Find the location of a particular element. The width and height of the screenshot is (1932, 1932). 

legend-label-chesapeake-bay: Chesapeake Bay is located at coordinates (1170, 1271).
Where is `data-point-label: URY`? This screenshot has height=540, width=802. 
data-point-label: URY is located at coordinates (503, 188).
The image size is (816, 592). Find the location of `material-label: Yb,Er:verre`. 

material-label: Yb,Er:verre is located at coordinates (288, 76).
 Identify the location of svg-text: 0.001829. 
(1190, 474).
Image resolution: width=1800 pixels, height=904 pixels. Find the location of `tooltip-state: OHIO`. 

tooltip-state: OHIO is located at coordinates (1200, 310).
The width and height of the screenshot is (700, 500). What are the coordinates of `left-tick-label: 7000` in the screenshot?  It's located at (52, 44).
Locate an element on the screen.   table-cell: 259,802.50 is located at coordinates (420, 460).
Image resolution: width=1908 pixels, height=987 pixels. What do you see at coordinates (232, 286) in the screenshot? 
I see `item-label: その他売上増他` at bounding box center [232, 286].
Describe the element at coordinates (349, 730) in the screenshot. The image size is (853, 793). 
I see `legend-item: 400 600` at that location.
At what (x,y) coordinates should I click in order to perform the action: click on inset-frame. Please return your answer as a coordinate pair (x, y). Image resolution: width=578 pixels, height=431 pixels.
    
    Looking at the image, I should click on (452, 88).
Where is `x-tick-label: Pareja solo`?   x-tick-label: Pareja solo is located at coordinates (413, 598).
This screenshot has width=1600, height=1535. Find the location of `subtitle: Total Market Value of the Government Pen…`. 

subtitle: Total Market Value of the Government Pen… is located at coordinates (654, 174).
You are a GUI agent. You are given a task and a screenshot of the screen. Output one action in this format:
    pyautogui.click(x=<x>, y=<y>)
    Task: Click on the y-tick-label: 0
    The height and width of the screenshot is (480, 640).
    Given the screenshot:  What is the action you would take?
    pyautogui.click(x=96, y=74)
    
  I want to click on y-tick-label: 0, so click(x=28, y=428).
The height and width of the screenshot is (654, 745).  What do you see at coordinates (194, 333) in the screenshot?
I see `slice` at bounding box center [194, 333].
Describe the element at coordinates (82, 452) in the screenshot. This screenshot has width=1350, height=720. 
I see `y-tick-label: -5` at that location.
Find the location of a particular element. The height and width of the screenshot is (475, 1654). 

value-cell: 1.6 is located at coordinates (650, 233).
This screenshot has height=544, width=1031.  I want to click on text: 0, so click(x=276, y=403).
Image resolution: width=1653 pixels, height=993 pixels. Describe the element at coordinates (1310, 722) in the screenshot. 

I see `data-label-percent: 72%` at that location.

★ ★ ★

__Work request__
Reproduce every one of the records above verbatim, line for line.

__Task answer__
Find the location of a particular element. The width and height of the screenshot is (1932, 1932). 

legend-label-chesapeake-bay: Chesapeake Bay is located at coordinates (1170, 1271).
Where is `data-point-label: URY`? This screenshot has height=540, width=802. 
data-point-label: URY is located at coordinates (503, 188).
The image size is (816, 592). Find the location of `material-label: Yb,Er:verre`. 

material-label: Yb,Er:verre is located at coordinates (288, 76).
 Identify the location of svg-text: 0.001829. 
(1190, 474).
Image resolution: width=1800 pixels, height=904 pixels. Find the location of `tooltip-state: OHIO`. 

tooltip-state: OHIO is located at coordinates (1200, 310).
The width and height of the screenshot is (700, 500). What are the coordinates of `left-tick-label: 7000` in the screenshot?  It's located at (52, 44).
Locate an element on the screen.   table-cell: 259,802.50 is located at coordinates (420, 460).
Image resolution: width=1908 pixels, height=987 pixels. What do you see at coordinates (232, 286) in the screenshot? 
I see `item-label: その他売上増他` at bounding box center [232, 286].
Describe the element at coordinates (349, 730) in the screenshot. The image size is (853, 793). 
I see `legend-item: 400 600` at that location.
At what (x,y) coordinates should I click in order to perform the action: click on inset-frame. Please return your answer as a coordinate pair (x, y). Image resolution: width=578 pixels, height=431 pixels.
    
    Looking at the image, I should click on (452, 88).
Where is `x-tick-label: Pareja solo`?   x-tick-label: Pareja solo is located at coordinates (413, 598).
This screenshot has width=1600, height=1535. Find the location of `subtitle: Total Market Value of the Government Pen…`. 

subtitle: Total Market Value of the Government Pen… is located at coordinates (654, 174).
You are a GUI agent. You are given a task and a screenshot of the screen. Output one action in this format:
    pyautogui.click(x=<x>, y=<y>)
    Task: Click on the y-tick-label: 0
    The height and width of the screenshot is (480, 640).
    Given the screenshot:  What is the action you would take?
    pyautogui.click(x=96, y=74)
    
  I want to click on y-tick-label: 0, so click(x=28, y=428).
The height and width of the screenshot is (654, 745).  What do you see at coordinates (194, 333) in the screenshot?
I see `slice` at bounding box center [194, 333].
Describe the element at coordinates (82, 452) in the screenshot. This screenshot has width=1350, height=720. 
I see `y-tick-label: -5` at that location.
Find the location of a particular element. The height and width of the screenshot is (475, 1654). 

value-cell: 1.6 is located at coordinates (650, 233).
This screenshot has height=544, width=1031.  I want to click on text: 0, so click(x=276, y=403).
Image resolution: width=1653 pixels, height=993 pixels. Describe the element at coordinates (1310, 722) in the screenshot. 

I see `data-label-percent: 72%` at that location.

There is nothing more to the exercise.